その小十郎景綱は病のため大坂の陣には出陣しませんでしたが、その代わりに参戦したのが嫡男の片倉小十郎重綱でした。伊達隊の先鋒を担う片倉隊は後藤又兵衛隊と激突し又兵衛の首をあげ、さらに真田幸村隊と対戦し敵将4騎を倒すほどの奮戦ぶりで真田隊を撤退させ、鬼小十郎という異名を一躍全国にとどろかせました。戦いを通して小十郎の人となりを知った幸村は討死覚悟で総攻撃をかける前夜、真田家の再興を願って小十郎に我が子の将来を託します。幸村の書状を持った娘の阿梅と二男の大八は、決戦前夜、秘かに大阪城を抜け出し片倉隊陣地に向かいます。無事保護されたことを確かめた後、幸村は家康本陣に向けて突撃し討死しました。

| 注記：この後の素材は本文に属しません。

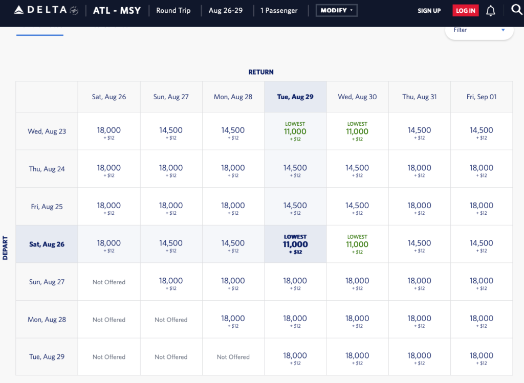Screen dimensions: 524x383
Task: Select Tue Aug 29 depart, Fri Sep 01 return fare
Action: click(x=482, y=357)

戦場の最前線で互いの義と勇を認め合った両雄だからこそ実現した実話です。
戦後処理のごたごたの中、幸村の子供たちは無事みちのくに落ち延びました。その後、次男の真田大八は片倉守信と改名し伊達家の家臣に召し抱えられ、娘の阿梅は後に小十郎重綱の正室となりました。しかし、幸村の直系男子が生き残っていることは幕府に対して秘中の秘であったため、真田の姓を公にしたのは幸村の死後百年がたってからで、これが現在も続く仙台真田家です。白石城の近くには阿梅と真田大八の墓があります(当信寺)が、当時はまだ六文銭の真田家であることを明かせなかったためか墓石に彫られたのは一文銭です。一方、市内には幸村の家来たちが建立した寺(清林寺)があり、その寺紋は六文銭なのです(写真右)。